In the Baltic area right now the Russians were conducting Tron Warfare, and Denmark was on the front lines of this important aspect of 21st century operations, Timperlake noted to the audience.
The symposium was closed by the co-chairs with John Blackburn underscoring that Col. Rex core concept of “coalitionabilty” was at the heart of the RAAF transformation with Plan Jericho.
And Gary Schaub underscored how important airpower really was to effective coalition operations.
Schaub closed with the thought that partnerships are key to enabling a real revolutionary jump in air combat power for joint operations.
Editor: A note about Tron Warfare:
EW is a complex subject with many discreet but also connected elements. Over time all things electronic in the military took on many dimensions. Electronic Counter-measures (ECM) begat Electronic Counter-Counter (ECCM) measures, Command and Control (C&C) has grown to C5ISR. Information war in certain applications created a multi-billion dollar domain called “”cyber.”
Additionally there has to always be considerations of Electro Magnetic Pulse concerns (EMP) and the counter measures of ‘hardening” of electronic components. There are a lot of other EW issues in “tron war,” such as Infer-Red Sensing (IR) and always protecting “signals in space” information being transmitted and trying to jam the bad guys “signals in space.”
Tactically, it has been said on the modern battlefield — air, sea or land — if not done correctly, “you emit and you die.”
EW can include offensive operations to identify an opponent’s emissions in order to and fry spoof or jam their systems.

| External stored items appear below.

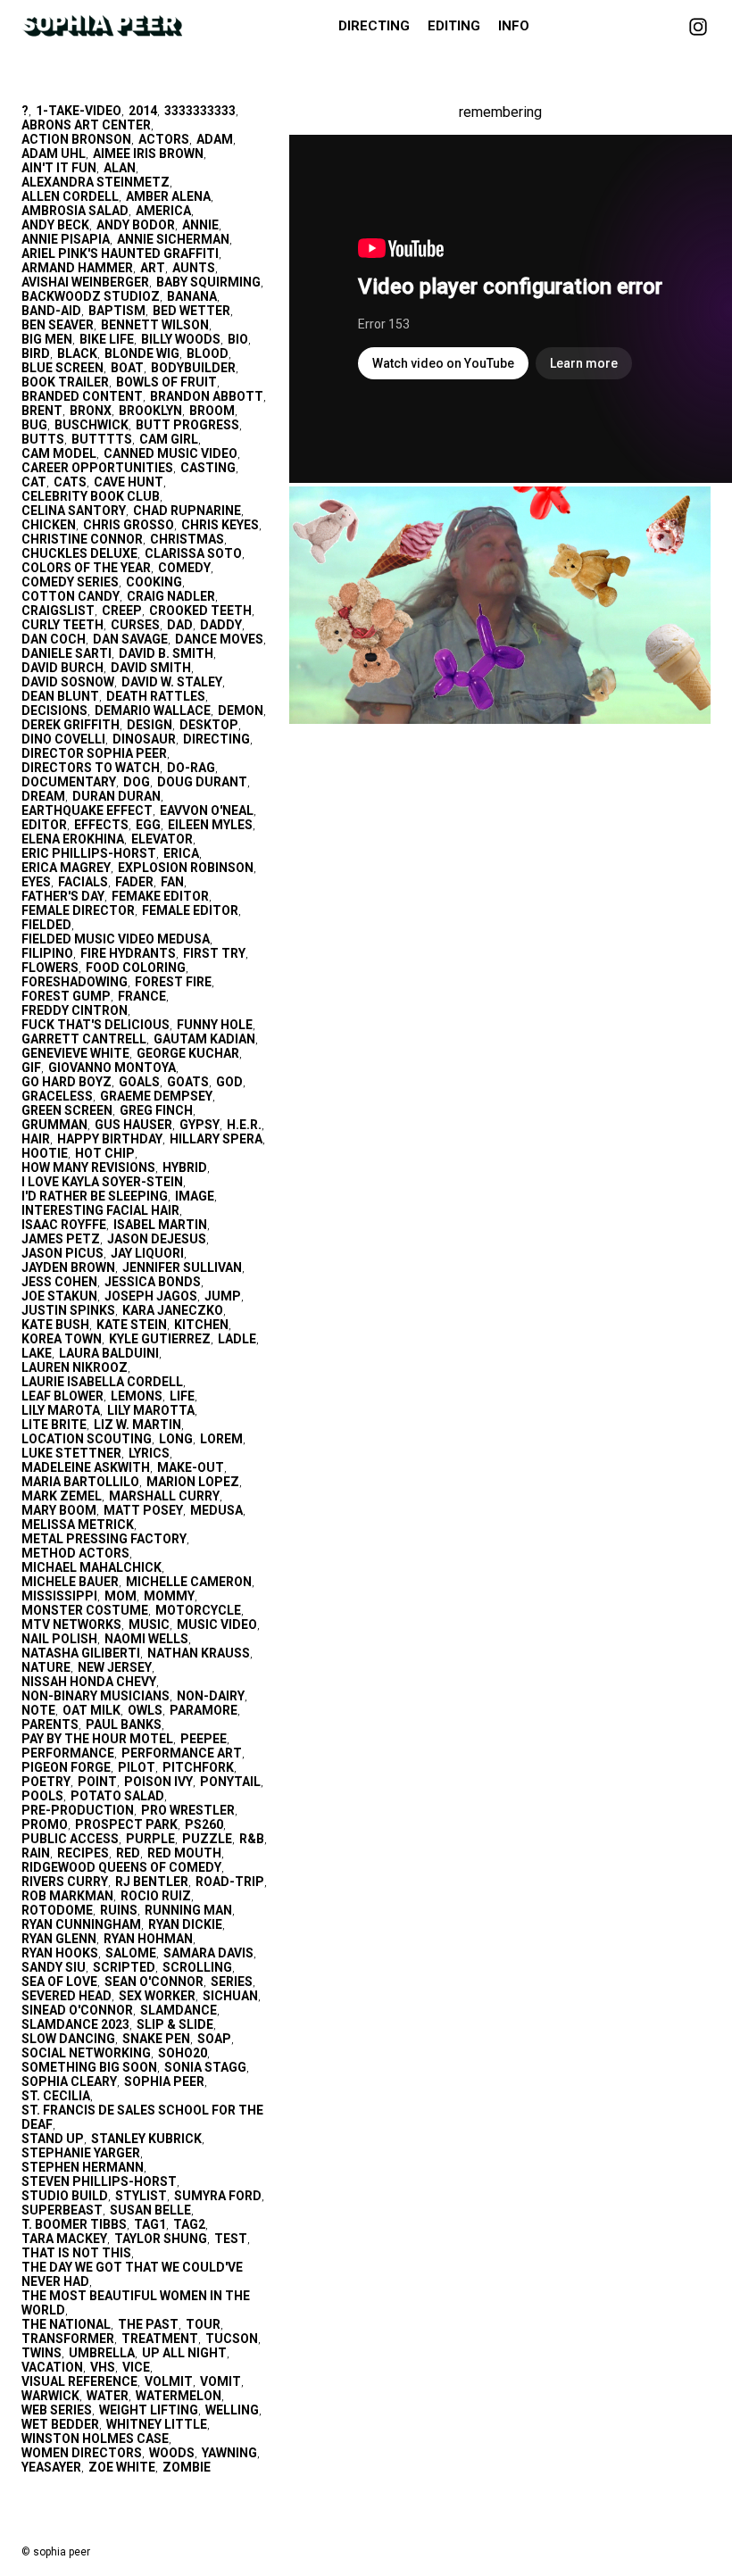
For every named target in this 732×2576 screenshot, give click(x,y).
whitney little (156, 2424)
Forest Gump (66, 996)
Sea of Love (59, 1981)
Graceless (57, 1096)
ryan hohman (148, 1939)
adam (214, 139)
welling (232, 2410)
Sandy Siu (53, 1967)
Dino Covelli (63, 739)
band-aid (51, 310)
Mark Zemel (61, 1496)
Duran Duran (116, 796)
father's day (62, 896)
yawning (229, 2453)
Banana (192, 296)
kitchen (201, 1324)
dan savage (130, 639)
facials (83, 882)
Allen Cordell (70, 196)
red (128, 1853)
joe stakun (59, 1296)
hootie (44, 1153)
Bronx (91, 410)
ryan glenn (58, 1939)
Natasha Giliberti (80, 1653)
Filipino (47, 953)
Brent (41, 410)
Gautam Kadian (204, 1039)
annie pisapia (65, 239)
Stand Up (52, 2138)
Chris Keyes (220, 525)
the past (148, 2324)
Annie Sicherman (173, 239)
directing (216, 739)
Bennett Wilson (155, 325)
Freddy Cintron (74, 1010)
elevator (162, 839)
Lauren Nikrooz (74, 1367)
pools (42, 1796)
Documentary (68, 782)
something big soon (89, 2067)
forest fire (173, 982)
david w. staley (171, 682)
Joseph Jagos (150, 1296)
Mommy (169, 1596)
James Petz (60, 1239)
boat (127, 368)
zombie (186, 2467)
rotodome (57, 1910)
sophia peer (164, 2081)
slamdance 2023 (75, 2024)
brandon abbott (206, 396)
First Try (214, 953)
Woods (172, 2453)
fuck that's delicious (95, 1025)
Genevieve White (75, 1053)
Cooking (154, 582)
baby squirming (208, 282)
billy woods (180, 339)
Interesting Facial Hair (100, 1210)
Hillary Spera (216, 1139)
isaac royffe (63, 1224)
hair (35, 1139)
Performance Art (181, 1753)
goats (188, 1082)
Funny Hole (215, 1025)
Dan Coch (53, 639)
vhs (102, 2367)
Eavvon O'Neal (207, 810)
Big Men (46, 339)
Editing (454, 26)
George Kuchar (188, 1053)
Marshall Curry (164, 1496)
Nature (46, 1667)
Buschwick (91, 425)
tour (203, 2324)
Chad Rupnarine (187, 510)
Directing (374, 26)
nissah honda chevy (88, 1681)
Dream (43, 796)
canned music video (170, 453)
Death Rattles (155, 696)
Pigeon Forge (66, 1767)
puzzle (207, 1839)
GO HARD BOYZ (66, 1082)
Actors (163, 139)
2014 (143, 111)
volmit (169, 2381)
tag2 (189, 2224)
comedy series (70, 582)
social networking (86, 2053)
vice (136, 2367)
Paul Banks (124, 1724)
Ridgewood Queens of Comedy (121, 1867)
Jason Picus (62, 1253)
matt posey (143, 1510)
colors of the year (86, 568)
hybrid (184, 1167)
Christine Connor (82, 539)
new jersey (115, 1667)
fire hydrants (128, 953)
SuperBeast (62, 2210)
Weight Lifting (148, 2410)
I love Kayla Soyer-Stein (102, 1182)
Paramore (203, 1710)
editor (44, 825)
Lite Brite (54, 1424)
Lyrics (149, 1453)
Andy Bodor (135, 225)
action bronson (76, 139)
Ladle (237, 1339)
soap (214, 2039)
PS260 (204, 1824)
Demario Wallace (153, 710)
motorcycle (198, 1610)
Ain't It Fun (58, 168)
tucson (231, 2338)
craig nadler (171, 596)
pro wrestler (188, 1810)
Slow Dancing (68, 2039)
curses (135, 625)
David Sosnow (67, 682)
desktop (208, 725)
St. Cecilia (55, 2096)
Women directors (81, 2453)
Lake (36, 1353)
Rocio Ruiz (156, 1896)
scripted (124, 1967)
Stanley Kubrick (146, 2138)
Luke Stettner (71, 1453)
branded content (82, 396)
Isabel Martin (160, 1224)
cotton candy (70, 596)
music (149, 1624)
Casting (208, 468)
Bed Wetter (191, 310)
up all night (184, 2353)
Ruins (118, 1910)
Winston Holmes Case (95, 2438)
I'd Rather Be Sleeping (94, 1196)
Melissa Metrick (77, 1524)
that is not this (76, 2253)
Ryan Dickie (185, 1924)
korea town (61, 1339)
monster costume (84, 1610)
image (194, 1196)
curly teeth (62, 625)
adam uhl (53, 153)
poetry (46, 1781)
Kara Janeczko (172, 1310)
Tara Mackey (64, 2238)
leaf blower (62, 1396)
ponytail (230, 1781)
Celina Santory (73, 510)
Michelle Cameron (189, 1582)
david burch (62, 668)
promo (44, 1824)
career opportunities (97, 468)
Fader (134, 882)
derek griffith (70, 725)
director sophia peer (94, 753)
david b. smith (166, 653)
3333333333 (200, 111)
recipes (83, 1853)
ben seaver (57, 325)
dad (180, 625)
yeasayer (51, 2467)
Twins (41, 2353)
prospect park (126, 1824)
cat (33, 482)
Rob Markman (67, 1896)
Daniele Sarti (66, 653)
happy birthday (109, 1139)
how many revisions (88, 1167)
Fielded (46, 925)
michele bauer (70, 1582)
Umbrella (102, 2353)
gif (31, 1067)
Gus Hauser (133, 1125)
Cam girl (168, 439)
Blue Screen (62, 368)
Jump (222, 1296)
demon (240, 710)
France (142, 996)
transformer (67, 2338)
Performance (67, 1753)
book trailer (65, 382)
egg (148, 825)
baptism (117, 310)
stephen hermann (82, 2167)
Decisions (54, 710)
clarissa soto (193, 553)
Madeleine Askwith (85, 1467)
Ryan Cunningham (81, 1924)
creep (122, 610)
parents (50, 1724)
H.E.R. (244, 1125)
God (229, 1082)
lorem (221, 1439)
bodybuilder (193, 368)
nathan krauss (198, 1653)
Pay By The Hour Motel (97, 1739)
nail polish (59, 1639)
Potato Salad (117, 1796)
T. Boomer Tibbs (74, 2224)
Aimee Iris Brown (148, 153)
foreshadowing (74, 982)
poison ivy (158, 1781)
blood (208, 353)
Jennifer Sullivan (182, 1267)
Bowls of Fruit (166, 382)
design (149, 725)
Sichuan (230, 1996)
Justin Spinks (68, 1310)
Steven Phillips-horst (99, 2181)
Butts (42, 439)
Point (97, 1781)
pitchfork (198, 1767)
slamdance (178, 2010)
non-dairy (211, 1696)
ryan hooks (59, 1953)
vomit (220, 2381)
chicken (48, 525)
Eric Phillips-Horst (88, 853)
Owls (145, 1710)
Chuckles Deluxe (79, 553)
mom (120, 1596)
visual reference (79, 2381)
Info (513, 26)
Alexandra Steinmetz (95, 182)
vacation (52, 2367)
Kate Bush (55, 1324)
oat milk (91, 1710)
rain (35, 1853)
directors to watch (90, 767)
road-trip (229, 1881)
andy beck (55, 225)
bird (35, 353)
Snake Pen (156, 2039)
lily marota (60, 1410)
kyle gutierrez (160, 1339)
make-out (190, 1467)
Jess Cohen (59, 1282)
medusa (216, 1510)
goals (139, 1082)
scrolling (197, 1967)
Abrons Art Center (86, 125)
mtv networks (71, 1624)
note (38, 1710)
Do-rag (191, 767)
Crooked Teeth (200, 610)
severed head (66, 1996)
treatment (159, 2338)
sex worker (157, 1996)
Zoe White (121, 2467)
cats (70, 482)
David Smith (151, 668)
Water (108, 2396)
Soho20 (182, 2053)
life (182, 1396)
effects (101, 825)
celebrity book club (90, 496)
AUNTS (193, 268)
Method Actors (75, 1553)
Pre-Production (77, 1810)
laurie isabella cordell (102, 1382)
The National (66, 2324)
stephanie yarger (80, 2153)
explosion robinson (186, 867)
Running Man (188, 1910)
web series (56, 2410)
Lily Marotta (151, 1410)
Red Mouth (184, 1853)
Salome (130, 1953)
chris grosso (128, 525)
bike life (106, 339)
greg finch (156, 1110)
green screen (66, 1110)
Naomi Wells (146, 1639)
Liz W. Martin (137, 1424)
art (152, 268)
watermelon (178, 2396)
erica (181, 853)
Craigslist (58, 610)
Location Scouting (86, 1439)
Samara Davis (208, 1953)
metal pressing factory (104, 1539)
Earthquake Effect (87, 810)
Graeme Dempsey (156, 1096)
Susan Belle (150, 2210)
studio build (64, 2196)
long (176, 1439)
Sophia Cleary (69, 2081)
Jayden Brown (68, 1267)
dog (136, 782)
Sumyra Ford (218, 2196)
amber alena (168, 196)
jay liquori (147, 1253)
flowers (50, 967)
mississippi (59, 1596)
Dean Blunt (60, 696)
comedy (184, 568)
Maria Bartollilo (80, 1482)
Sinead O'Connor (77, 2010)
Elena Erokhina (72, 839)
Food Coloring (136, 967)
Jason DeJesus (156, 1239)
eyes (36, 882)
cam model (58, 453)
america (163, 211)
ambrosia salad (75, 211)
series (232, 1981)
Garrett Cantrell (83, 1039)
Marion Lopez (192, 1482)
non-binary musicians (95, 1696)
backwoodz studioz (90, 296)
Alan (120, 168)
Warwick (50, 2396)
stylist (141, 2196)
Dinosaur (144, 739)
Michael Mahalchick (91, 1567)
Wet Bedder (60, 2424)
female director (78, 910)
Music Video (217, 1624)
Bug (34, 425)
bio (238, 339)
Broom (212, 410)
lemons (136, 1396)
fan (172, 882)
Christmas (187, 539)
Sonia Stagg (205, 2067)
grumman (54, 1125)
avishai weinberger (85, 282)
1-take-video (78, 111)
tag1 (150, 2224)
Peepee (203, 1739)
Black (77, 353)
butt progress (187, 425)
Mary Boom (58, 1510)
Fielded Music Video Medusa (115, 939)
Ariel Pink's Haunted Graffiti (120, 253)
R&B (251, 1839)
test (230, 2238)
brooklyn (150, 410)
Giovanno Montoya (112, 1067)
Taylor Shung (160, 2238)
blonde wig (141, 353)
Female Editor (190, 910)
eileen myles (210, 825)
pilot (136, 1767)
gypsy (199, 1125)
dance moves (219, 639)
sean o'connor (154, 1981)
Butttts (101, 439)
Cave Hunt (128, 482)
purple (150, 1839)
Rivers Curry (64, 1881)
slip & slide (175, 2024)
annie (200, 225)
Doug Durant (202, 782)
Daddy (221, 625)
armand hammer (77, 268)
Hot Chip (105, 1153)
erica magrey (66, 867)
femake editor (160, 896)
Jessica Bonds (152, 1282)
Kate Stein (131, 1324)
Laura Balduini (109, 1353)
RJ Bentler (151, 1881)
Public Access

In successful “tron” war, often-kinetic kill weapons can be fired. The kinetic kill shot is usually a high-speed missile designed to HOJ (home on jam). There is also the ability to emit electronic “kill” or spoofing signals i.e. to emit miss signals to an enemy’s incoming weapon sensors.
The air engagements between the Russians and the allies in the Nordic and Baltic region include a significant element of Tron Warfare.